Collected data entries
<<<<
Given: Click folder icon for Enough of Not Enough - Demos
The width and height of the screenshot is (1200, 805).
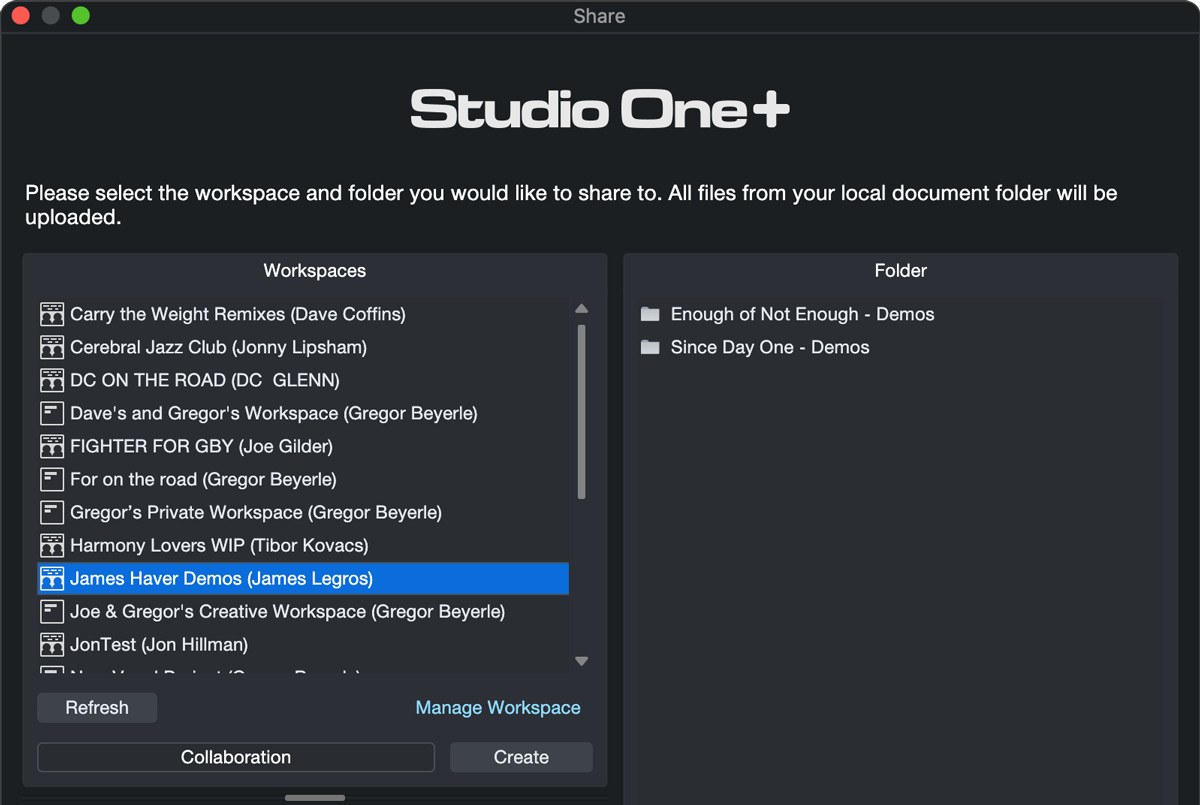Looking at the screenshot, I should pyautogui.click(x=650, y=314).
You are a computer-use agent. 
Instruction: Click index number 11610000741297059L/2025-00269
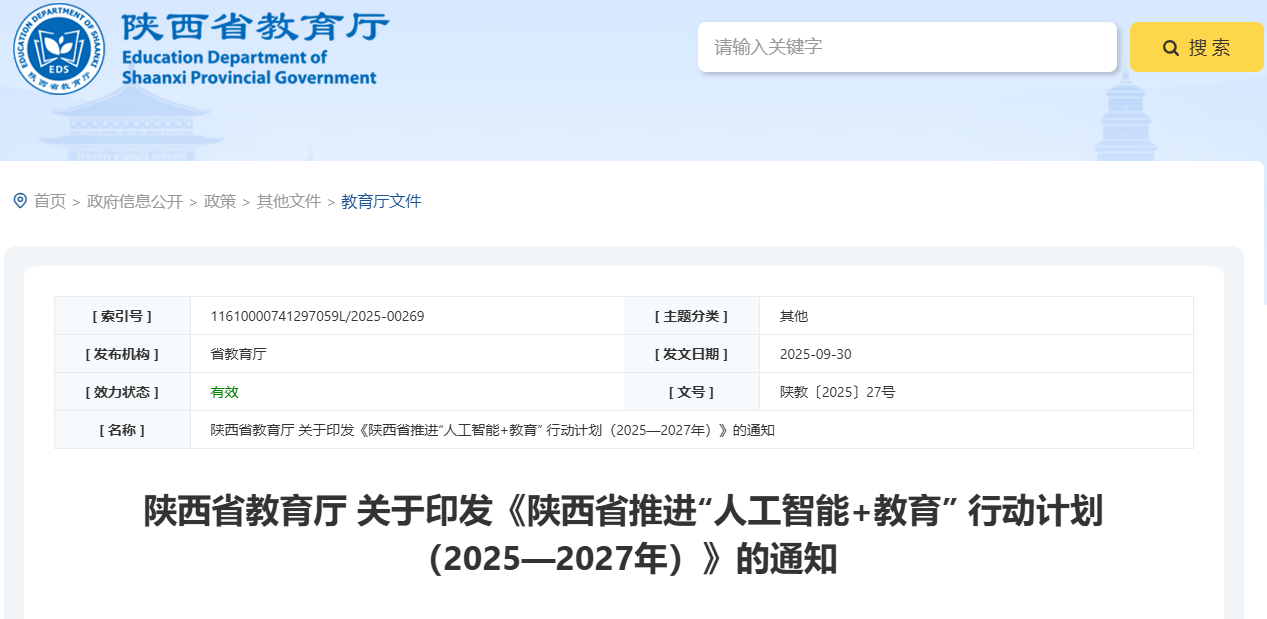pyautogui.click(x=317, y=316)
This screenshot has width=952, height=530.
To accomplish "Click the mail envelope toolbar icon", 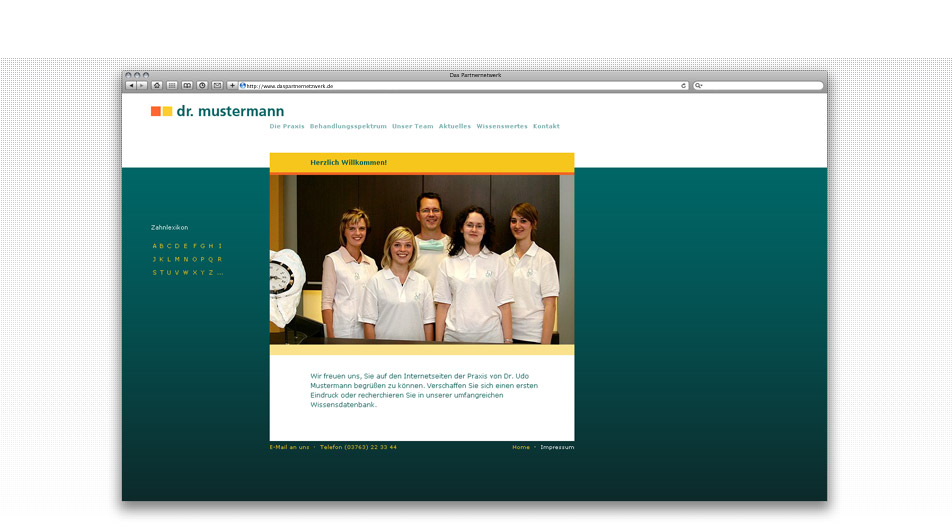I will pos(217,86).
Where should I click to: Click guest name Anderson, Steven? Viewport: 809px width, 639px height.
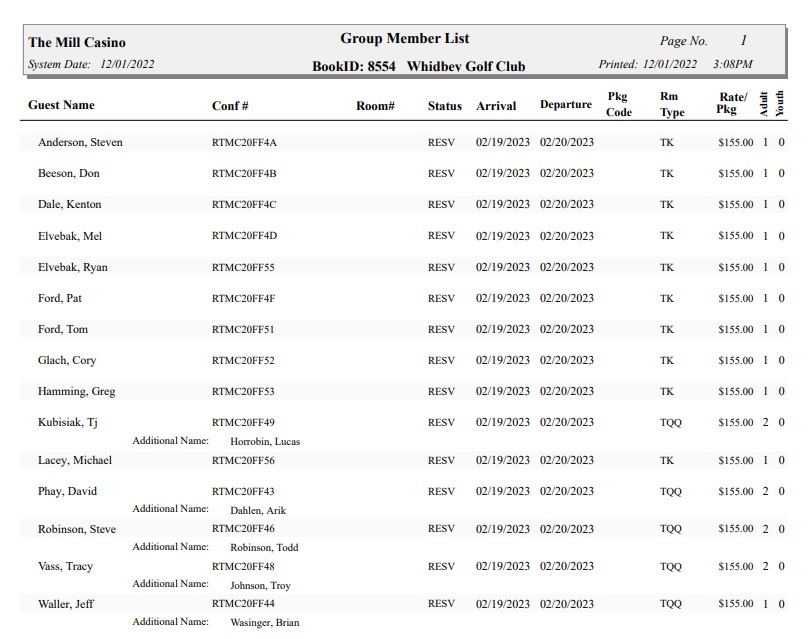tap(80, 142)
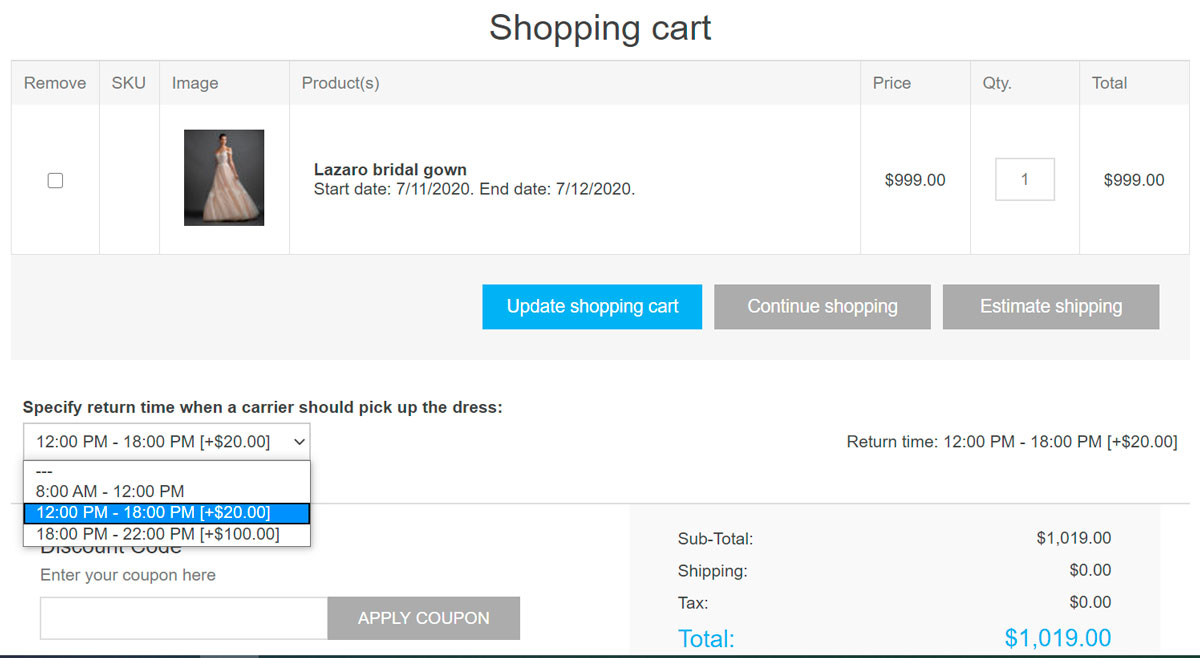This screenshot has width=1200, height=658.
Task: Click the 'Remove' column header
Action: coord(55,83)
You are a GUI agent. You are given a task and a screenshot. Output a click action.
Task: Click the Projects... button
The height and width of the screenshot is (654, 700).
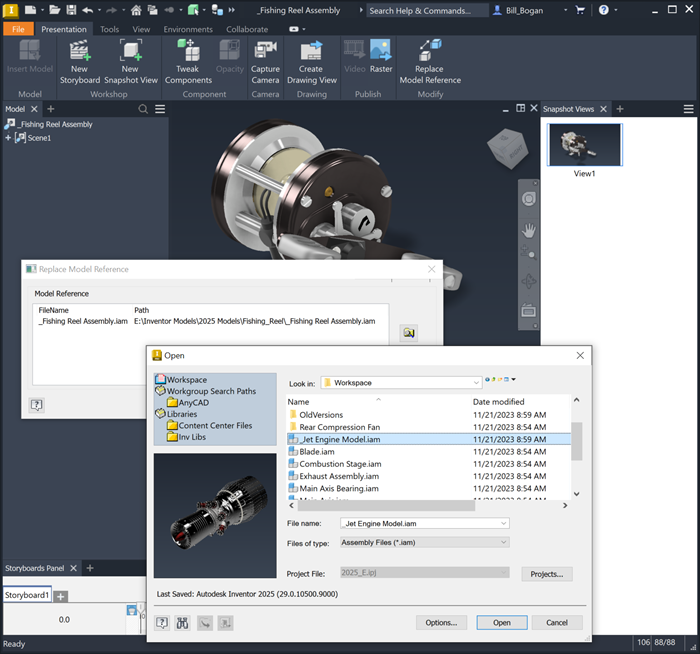coord(547,574)
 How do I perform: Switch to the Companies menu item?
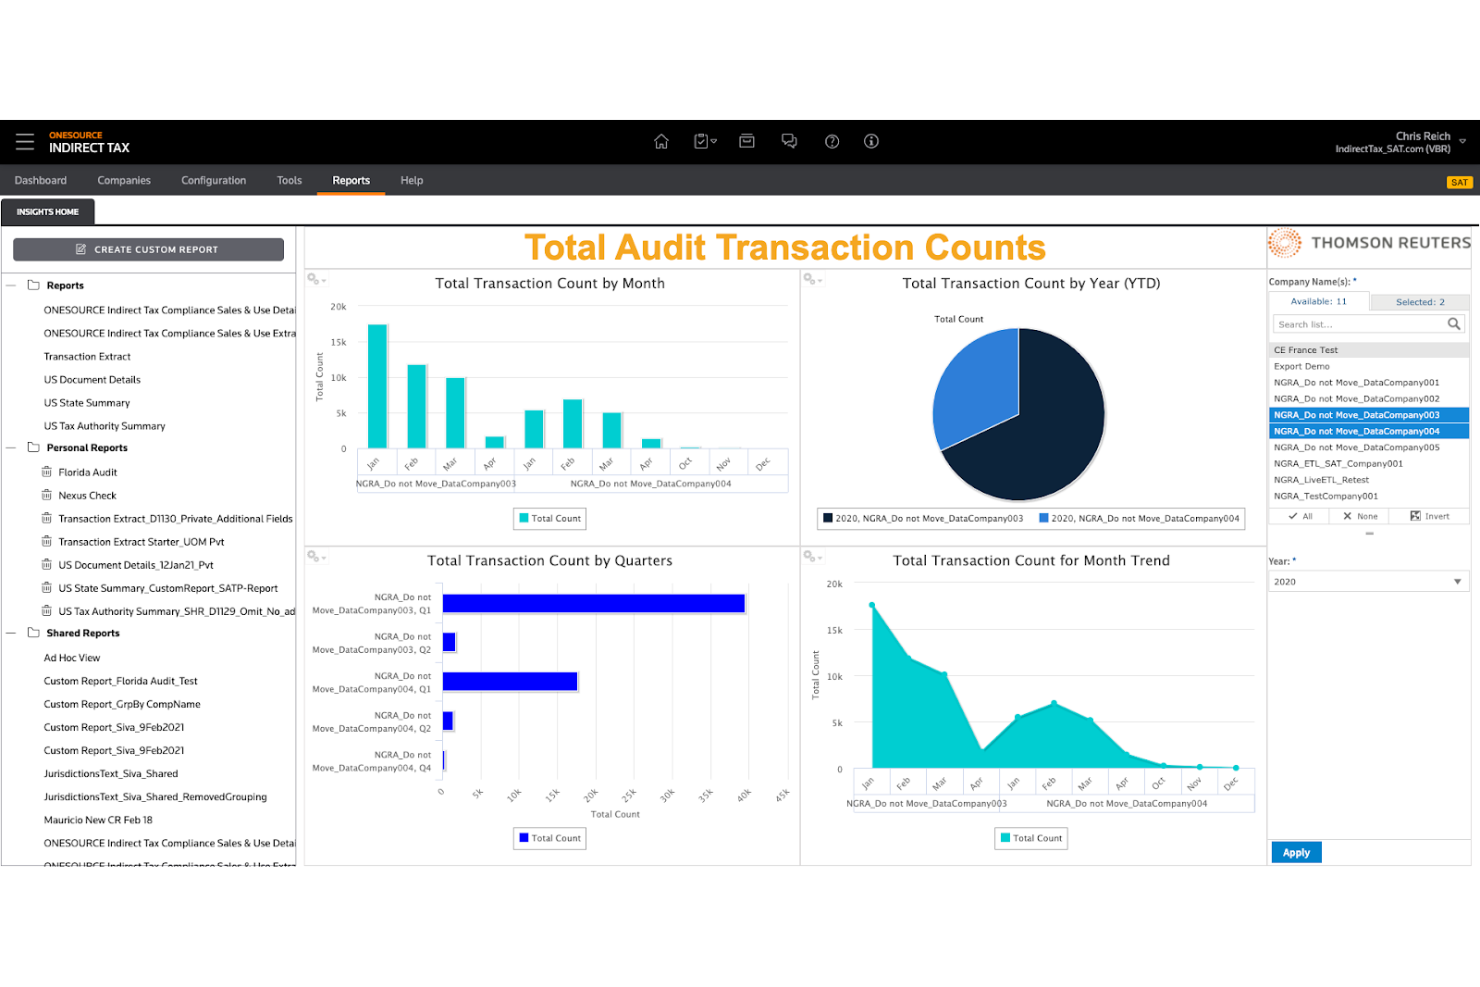[123, 180]
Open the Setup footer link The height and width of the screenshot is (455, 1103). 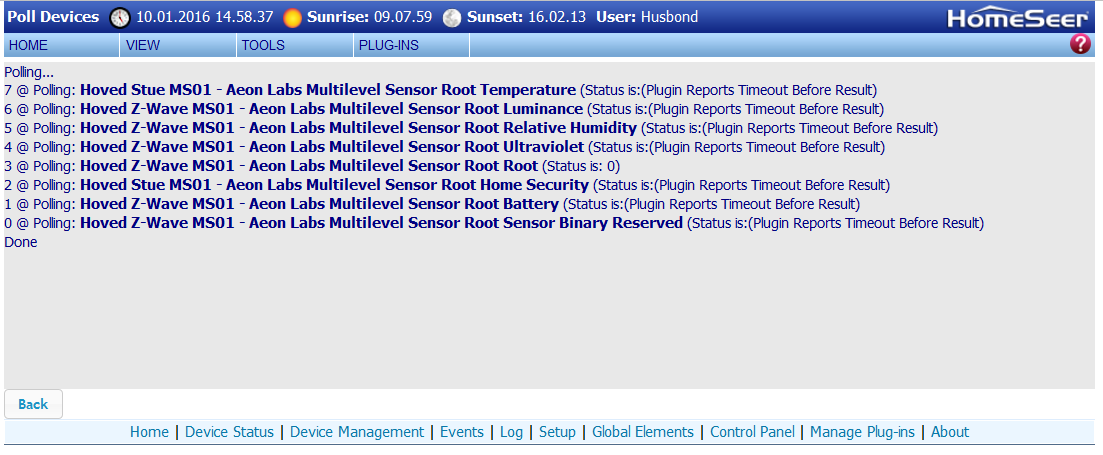tap(557, 432)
>>>>
Assigned task: Reproduce each line from the records that contains the word "agent".

Response for this exercise:
You are a computer-use agent. 
You are a GUI agent. You are given a task and a screenshot. Output a click action.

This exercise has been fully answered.